#### Problem to solve
I need the lines from the one with "The height and width of the screenshot is (563, 1000)." through the end of the material, copied exactly and with nothing else included.
-------- Record excerpts
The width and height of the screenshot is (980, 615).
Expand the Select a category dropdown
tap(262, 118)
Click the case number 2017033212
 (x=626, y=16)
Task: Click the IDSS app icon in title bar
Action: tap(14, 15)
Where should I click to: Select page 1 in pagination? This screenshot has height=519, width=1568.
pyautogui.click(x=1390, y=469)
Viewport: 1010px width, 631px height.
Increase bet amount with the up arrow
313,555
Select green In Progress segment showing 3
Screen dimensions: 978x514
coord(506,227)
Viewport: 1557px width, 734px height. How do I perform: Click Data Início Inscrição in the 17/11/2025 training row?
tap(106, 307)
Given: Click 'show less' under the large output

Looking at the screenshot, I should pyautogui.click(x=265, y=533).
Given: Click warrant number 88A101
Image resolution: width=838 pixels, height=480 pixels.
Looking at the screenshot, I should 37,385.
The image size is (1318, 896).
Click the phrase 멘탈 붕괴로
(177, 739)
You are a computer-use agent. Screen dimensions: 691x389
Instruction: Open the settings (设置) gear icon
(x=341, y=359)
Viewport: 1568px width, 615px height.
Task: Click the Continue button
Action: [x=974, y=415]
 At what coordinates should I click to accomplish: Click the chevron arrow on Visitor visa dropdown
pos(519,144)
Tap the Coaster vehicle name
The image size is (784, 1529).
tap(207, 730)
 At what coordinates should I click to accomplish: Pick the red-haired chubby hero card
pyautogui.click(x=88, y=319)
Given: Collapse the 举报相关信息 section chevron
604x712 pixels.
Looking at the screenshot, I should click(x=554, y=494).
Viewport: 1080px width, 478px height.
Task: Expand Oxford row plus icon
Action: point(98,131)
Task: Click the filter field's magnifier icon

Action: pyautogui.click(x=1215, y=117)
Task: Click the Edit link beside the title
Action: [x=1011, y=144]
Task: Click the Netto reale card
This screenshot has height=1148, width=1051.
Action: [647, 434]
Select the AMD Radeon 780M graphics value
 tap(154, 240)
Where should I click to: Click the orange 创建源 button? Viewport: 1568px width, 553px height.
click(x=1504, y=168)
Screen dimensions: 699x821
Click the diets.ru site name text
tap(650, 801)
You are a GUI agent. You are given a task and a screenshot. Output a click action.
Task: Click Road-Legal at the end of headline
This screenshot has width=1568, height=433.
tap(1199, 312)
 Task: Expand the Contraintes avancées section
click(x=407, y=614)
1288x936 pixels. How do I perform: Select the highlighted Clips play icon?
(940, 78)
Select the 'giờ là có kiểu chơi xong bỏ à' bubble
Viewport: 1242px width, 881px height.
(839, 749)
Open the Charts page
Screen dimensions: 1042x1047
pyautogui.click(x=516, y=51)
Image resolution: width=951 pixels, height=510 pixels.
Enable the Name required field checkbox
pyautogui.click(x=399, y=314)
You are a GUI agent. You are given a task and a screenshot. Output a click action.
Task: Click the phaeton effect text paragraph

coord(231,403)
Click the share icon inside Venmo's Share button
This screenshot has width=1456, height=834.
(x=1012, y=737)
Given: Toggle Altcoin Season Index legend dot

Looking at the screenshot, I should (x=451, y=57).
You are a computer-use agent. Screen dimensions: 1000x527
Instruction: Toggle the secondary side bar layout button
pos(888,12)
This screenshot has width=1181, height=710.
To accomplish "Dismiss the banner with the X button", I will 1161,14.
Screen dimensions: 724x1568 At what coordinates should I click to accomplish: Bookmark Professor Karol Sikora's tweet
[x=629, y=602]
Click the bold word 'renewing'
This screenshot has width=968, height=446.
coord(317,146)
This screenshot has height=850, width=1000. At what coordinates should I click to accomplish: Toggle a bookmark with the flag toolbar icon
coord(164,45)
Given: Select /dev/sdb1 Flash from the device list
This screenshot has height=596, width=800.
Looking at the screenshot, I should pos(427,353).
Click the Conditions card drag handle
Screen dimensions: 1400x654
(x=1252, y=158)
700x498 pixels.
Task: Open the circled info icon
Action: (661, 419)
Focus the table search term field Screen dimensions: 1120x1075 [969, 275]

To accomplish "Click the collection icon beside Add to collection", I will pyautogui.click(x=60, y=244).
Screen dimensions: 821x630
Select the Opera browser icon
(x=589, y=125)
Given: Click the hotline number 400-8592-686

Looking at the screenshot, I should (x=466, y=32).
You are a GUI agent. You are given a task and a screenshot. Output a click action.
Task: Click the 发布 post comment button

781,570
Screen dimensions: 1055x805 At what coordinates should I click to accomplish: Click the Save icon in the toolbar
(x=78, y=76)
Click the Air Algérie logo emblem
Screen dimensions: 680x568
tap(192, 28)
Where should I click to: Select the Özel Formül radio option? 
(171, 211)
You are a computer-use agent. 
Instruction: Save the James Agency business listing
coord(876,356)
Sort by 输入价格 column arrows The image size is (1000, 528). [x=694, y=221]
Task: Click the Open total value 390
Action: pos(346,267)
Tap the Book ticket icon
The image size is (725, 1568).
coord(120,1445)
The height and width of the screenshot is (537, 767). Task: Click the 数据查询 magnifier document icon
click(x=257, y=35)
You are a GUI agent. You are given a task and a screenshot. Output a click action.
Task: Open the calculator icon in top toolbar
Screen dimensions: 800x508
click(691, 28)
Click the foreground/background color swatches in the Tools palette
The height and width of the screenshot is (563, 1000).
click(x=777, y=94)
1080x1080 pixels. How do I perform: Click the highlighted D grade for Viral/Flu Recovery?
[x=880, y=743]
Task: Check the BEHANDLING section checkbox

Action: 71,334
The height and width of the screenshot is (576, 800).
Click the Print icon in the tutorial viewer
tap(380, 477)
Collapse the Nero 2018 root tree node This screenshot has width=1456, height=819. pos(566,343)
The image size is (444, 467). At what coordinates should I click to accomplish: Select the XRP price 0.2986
----------------
#### Answer to the exercise
The height and width of the screenshot is (563, 1000).
click(x=777, y=94)
1080x1080 pixels. How do I perform: Click the highlighted D grade for Viral/Flu Recovery?
[x=880, y=743]
Task: Check the BEHANDLING section checkbox

Action: 71,334
The height and width of the screenshot is (576, 800).
Click the Print icon in the tutorial viewer
tap(380, 477)
Collapse the Nero 2018 root tree node This screenshot has width=1456, height=819. pos(566,343)
The image size is (444, 467). At what coordinates should I click to accomplish: Select the XRP price 0.2986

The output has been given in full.